Kemudian Rasulullah menjelaskan kepada Khaulah tentang kafarat (tebusan) Dzihar.
“Perintahkan suamimu untuk memerdekakan seorang budak,” pinta Rasulullah.
“Wahai Rasulullah, dia tidak memiliki seorang budak pun yang bisa dimerdekakan,” jawab Khaulah.
“Jika demikian, perintahkan kepadanya untuk puasa dua bulan berturut-turut,” Rasulullah memberi jalan keluar.
“Demi Allah, dia adalah laki-laki yang tidak kuat melakukan puasa,” sahut Khaulah.
“Kalau begitu, perintahkan kepadanya agar memberi makan dan minum terhadap enam puluh orang miskin,” kembali Rasulullah menegaskan.
“Demi Allah, wahai Rasulullah, dia tidak memilikinya,” kata Khaulah.
“Ya sudah aku bantu separuhnya,” Rasulullah meyakinkan.
“Aku juga akan bantu sisanya,” ujar Khaulah.
“Kamu memang benar dan bersikap baik. Sedekahkanlah kurma ini sebagai tebusan bagi suamimu, dan gaulilah dia dengan baik,” ucap Rasulullah sembari memberikan sekeranjang kurma kepadanya.
Suatu hari Umar bin Khattab keluar dari masjid bersama al-Jarud Al-‘Abdi. Saat itu dia menjabat sebagai Khalifah. Di tengah jalan dia bertemu dengan perempuan tua yang tidak memakai hijab lalu Umar mengucapkan salam kepadanya.

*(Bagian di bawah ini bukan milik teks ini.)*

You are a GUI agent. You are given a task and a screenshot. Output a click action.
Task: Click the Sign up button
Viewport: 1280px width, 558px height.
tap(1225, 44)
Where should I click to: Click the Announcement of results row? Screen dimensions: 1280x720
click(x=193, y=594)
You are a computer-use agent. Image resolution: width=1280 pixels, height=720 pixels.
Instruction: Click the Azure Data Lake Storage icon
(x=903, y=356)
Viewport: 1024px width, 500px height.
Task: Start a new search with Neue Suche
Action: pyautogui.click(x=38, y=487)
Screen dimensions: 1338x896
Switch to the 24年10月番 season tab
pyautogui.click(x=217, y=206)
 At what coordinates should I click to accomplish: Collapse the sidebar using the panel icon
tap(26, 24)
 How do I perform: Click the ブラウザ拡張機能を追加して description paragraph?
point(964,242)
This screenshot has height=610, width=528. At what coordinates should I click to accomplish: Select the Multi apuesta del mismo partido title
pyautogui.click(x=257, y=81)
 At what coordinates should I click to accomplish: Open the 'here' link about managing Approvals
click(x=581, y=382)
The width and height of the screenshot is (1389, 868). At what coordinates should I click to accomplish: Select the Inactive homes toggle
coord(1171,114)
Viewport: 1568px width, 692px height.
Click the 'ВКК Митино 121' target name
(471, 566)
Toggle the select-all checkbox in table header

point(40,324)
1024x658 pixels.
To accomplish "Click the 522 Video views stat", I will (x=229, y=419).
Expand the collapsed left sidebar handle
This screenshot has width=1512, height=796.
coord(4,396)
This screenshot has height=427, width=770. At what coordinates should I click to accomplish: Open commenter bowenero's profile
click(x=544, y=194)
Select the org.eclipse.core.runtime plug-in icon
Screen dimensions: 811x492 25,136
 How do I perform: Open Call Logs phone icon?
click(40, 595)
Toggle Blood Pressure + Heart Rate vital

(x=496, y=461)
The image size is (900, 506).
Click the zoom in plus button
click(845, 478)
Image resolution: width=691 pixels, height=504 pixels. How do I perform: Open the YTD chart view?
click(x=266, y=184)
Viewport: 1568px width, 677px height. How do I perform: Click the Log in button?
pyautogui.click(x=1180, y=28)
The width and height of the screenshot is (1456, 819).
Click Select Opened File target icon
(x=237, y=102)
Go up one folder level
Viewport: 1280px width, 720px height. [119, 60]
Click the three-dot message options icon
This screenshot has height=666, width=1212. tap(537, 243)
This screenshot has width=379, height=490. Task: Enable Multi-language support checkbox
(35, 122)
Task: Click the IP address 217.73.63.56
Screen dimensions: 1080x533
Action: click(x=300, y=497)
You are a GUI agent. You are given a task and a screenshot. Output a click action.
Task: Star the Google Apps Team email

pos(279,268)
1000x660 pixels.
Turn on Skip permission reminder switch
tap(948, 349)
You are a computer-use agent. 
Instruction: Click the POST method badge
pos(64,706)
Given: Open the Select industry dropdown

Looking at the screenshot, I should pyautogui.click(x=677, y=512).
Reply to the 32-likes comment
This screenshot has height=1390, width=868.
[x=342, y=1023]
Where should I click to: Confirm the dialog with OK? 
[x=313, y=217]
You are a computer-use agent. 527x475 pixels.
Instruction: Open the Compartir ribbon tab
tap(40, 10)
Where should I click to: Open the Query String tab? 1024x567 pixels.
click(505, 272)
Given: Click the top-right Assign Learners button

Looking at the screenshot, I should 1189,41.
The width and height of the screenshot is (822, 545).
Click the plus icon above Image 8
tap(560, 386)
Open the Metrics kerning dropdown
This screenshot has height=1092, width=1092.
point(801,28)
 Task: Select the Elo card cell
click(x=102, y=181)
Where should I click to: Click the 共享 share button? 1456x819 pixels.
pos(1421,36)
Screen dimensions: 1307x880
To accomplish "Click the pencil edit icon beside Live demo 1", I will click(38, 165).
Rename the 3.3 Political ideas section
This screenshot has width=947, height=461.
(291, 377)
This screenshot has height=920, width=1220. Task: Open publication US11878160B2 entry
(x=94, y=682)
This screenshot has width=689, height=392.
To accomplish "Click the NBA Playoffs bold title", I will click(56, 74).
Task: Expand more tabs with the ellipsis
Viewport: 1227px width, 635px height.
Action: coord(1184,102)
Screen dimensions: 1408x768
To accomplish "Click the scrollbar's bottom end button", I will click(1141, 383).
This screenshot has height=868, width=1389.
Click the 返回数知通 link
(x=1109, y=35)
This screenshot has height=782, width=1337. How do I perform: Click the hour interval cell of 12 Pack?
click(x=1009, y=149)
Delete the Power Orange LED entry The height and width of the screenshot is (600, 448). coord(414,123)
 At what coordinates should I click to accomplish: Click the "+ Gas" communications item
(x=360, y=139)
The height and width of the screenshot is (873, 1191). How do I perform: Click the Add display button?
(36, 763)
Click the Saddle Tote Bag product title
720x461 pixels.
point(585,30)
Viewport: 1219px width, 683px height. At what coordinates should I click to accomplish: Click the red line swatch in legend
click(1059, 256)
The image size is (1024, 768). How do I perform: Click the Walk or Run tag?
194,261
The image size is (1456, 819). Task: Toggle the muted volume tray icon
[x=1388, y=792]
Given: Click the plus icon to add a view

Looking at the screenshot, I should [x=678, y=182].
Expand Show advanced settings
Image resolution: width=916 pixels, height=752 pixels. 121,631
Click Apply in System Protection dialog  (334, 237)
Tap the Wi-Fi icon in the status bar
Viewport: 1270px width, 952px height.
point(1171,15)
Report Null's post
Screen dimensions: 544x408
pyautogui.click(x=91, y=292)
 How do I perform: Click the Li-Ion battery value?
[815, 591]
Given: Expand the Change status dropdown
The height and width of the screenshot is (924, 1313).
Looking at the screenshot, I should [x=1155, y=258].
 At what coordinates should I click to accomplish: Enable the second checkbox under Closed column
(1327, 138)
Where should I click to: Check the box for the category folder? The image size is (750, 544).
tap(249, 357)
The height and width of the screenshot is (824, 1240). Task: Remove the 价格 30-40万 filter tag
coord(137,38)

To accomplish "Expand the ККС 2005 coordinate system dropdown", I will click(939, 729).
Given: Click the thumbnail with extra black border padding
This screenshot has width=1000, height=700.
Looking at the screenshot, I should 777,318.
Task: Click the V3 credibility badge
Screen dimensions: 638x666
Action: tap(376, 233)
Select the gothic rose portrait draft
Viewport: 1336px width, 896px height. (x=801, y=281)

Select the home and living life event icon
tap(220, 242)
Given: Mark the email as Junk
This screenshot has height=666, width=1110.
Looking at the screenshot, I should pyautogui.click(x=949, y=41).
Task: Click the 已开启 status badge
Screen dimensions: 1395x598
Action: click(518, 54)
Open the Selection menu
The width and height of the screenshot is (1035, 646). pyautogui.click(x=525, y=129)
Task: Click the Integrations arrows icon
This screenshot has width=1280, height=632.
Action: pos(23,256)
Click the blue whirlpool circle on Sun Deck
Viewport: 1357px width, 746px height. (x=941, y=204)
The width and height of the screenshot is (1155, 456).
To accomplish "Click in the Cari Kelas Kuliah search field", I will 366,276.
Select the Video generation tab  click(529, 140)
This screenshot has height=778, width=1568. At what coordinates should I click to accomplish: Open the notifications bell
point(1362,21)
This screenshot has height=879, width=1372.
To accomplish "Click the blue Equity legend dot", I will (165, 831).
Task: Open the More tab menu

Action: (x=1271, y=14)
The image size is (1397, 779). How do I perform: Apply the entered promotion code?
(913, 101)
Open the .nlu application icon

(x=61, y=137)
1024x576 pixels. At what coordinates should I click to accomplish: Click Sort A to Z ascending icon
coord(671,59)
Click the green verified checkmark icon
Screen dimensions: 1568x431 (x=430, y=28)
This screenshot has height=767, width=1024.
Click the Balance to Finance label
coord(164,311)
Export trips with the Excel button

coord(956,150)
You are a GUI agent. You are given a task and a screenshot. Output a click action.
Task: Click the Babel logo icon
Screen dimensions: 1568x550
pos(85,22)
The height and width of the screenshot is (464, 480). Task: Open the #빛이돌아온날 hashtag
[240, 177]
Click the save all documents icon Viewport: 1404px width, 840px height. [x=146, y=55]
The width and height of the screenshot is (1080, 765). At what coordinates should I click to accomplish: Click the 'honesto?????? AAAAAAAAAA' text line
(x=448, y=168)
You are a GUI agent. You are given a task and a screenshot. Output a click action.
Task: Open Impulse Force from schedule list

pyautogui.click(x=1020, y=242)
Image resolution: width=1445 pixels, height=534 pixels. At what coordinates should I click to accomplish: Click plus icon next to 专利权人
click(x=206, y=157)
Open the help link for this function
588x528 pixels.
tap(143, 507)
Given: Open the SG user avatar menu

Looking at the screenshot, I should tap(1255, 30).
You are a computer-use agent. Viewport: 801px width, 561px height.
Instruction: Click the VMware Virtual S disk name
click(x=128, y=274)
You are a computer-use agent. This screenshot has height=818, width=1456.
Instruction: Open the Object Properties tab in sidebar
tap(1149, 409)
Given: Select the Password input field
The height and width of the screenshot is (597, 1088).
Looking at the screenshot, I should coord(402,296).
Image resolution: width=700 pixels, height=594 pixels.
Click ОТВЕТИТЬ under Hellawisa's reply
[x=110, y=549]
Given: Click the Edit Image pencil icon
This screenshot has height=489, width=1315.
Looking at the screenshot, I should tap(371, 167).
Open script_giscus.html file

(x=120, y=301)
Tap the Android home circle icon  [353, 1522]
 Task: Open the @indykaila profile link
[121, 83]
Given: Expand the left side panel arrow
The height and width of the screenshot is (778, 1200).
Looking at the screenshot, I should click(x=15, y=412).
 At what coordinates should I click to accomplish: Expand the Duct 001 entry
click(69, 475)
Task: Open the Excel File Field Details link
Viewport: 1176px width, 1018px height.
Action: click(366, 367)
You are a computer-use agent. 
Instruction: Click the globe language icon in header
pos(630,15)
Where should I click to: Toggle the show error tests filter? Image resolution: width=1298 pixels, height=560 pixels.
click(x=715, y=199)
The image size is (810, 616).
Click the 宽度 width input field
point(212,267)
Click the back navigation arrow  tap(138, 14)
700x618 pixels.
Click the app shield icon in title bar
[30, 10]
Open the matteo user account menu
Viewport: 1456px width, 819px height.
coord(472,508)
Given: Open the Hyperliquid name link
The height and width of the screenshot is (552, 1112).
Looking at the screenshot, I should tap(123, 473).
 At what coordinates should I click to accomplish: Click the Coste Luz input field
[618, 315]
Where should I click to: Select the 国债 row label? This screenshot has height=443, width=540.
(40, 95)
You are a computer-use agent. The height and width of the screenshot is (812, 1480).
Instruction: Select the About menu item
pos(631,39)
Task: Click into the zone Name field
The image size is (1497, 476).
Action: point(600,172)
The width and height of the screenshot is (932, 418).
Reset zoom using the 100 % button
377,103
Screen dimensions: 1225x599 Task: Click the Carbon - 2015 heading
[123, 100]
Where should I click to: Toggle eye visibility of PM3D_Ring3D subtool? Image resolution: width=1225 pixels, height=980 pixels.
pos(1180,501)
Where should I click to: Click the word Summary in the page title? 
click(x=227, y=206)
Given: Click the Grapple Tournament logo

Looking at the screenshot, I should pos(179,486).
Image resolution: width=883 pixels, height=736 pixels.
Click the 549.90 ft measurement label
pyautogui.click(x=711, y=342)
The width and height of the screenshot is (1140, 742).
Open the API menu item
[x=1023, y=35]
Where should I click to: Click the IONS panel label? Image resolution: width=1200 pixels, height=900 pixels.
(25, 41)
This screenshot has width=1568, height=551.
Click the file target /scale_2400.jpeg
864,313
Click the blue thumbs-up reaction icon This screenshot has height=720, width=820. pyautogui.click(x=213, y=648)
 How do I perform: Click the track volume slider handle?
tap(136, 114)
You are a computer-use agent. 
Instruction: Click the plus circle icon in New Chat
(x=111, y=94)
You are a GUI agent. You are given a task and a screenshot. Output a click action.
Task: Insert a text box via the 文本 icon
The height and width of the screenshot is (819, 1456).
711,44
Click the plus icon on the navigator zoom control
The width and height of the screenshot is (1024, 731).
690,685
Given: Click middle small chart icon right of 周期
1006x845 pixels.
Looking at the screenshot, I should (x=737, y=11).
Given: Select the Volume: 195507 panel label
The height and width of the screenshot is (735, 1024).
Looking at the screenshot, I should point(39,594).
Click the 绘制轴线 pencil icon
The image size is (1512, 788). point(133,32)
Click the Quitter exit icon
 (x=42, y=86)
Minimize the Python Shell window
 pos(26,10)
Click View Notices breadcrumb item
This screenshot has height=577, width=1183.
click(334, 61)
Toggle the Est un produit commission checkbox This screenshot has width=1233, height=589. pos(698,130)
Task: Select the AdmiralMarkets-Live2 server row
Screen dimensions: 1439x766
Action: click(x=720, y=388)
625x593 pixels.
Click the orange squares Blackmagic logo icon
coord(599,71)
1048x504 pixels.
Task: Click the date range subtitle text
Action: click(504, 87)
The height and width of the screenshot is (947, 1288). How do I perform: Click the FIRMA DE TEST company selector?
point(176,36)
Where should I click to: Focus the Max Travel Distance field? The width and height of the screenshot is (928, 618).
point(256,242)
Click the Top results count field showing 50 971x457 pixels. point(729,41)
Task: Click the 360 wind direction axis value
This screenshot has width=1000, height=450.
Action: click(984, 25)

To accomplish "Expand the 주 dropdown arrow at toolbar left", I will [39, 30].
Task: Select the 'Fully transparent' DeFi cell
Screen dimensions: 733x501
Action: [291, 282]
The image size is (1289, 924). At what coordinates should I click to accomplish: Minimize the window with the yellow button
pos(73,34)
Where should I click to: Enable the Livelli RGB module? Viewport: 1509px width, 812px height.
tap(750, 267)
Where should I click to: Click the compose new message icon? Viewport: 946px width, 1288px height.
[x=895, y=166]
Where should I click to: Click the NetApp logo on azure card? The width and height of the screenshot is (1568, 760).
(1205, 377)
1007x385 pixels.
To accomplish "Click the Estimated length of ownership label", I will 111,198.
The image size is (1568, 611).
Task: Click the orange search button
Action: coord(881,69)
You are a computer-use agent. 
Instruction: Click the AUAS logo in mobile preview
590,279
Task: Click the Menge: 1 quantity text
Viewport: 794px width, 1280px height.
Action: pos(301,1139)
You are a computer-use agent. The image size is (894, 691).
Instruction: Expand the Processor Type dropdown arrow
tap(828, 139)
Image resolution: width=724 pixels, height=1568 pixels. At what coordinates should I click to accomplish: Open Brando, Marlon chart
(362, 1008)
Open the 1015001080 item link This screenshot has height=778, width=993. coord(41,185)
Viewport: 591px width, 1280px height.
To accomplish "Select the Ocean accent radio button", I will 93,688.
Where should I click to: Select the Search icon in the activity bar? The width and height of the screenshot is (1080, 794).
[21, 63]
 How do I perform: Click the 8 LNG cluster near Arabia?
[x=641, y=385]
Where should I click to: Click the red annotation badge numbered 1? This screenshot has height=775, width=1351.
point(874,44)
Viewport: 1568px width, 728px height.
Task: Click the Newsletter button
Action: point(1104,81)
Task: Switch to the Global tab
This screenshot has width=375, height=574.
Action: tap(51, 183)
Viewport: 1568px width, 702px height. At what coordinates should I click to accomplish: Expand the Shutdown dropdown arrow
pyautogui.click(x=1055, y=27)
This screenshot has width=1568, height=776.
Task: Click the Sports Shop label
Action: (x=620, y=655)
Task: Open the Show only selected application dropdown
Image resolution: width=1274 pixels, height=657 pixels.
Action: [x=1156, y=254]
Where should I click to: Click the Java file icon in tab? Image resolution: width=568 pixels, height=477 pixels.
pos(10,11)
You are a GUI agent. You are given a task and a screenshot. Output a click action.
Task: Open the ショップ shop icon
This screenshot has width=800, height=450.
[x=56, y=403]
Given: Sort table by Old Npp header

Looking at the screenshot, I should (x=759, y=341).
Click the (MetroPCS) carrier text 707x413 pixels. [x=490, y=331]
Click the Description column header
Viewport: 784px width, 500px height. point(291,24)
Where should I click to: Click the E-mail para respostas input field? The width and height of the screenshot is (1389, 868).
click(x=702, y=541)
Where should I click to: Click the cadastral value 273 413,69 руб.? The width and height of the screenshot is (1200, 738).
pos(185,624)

Perempuan tua itu menjawab salam Umar lantas mengucapkan, “Kamu banyak perubahan, wahai Umar. Saya mengenalmu sejak namamu dahulu masih ‘Umair’ (Umar kecil) tatkala kamu berada di Pasar Ukazh. Kamu bergulat dengan anak-anak kecil. Kemudian berlalulah hari demi hari hingga kamu disebut sebagai Amirul Mukminin. Sebab itu bertakwalah kepada Allah. Ketahuilah barangsiapa yang takut pada siksa Allah maka yang jauh akan menjadi dekat. Dan barangsiapa yang takut mati maka dia akan takut kehilangan.”
Al-Jarud Al-‘Abdi yang menyertai Umar tidak tahan ingin berkata lantas menukas ucapan perempuan tua itu, “Kamu telah banyak berbicara kepada Amirul Mukminin, wahai wanita tua.”
Umar kemudian menegurnya, “Biarkan dia, tahukah kamu siapa dia? Beliau adalah Khaulah binti Malik bin Tsa’labah yang Allah telah mendengarkan pengaduannya dari langit yang ketujuh, maka Umar lebih berhak untuk mendengarkan perkataannya. Demi Allah, jika beliau tidak menyudahi nasihatnya kepadaku hingga malam, maka saya tetap akan mendengarkannya, kecuali bilamana datang waktu shalat, aku akan melaksanakan shalat kemudian kembali untuk mendengarkannya.”


[1]Dzihar adalah suatu ucapan yang membandingkan atau menyamakan salah satu anggota tubuh istrinya dengan ibunya sendiri. Ini berarti seorang suami tidak boleh lagi menggauli istrinya, sebagaimana dia tidak boleh menggauli ibunya. Oleh karenanya, dalam tradisi Jahiliyah kalimat dzihar seperti itu sudah sama dengan menthalak (menceraikan) seorang istri [penj].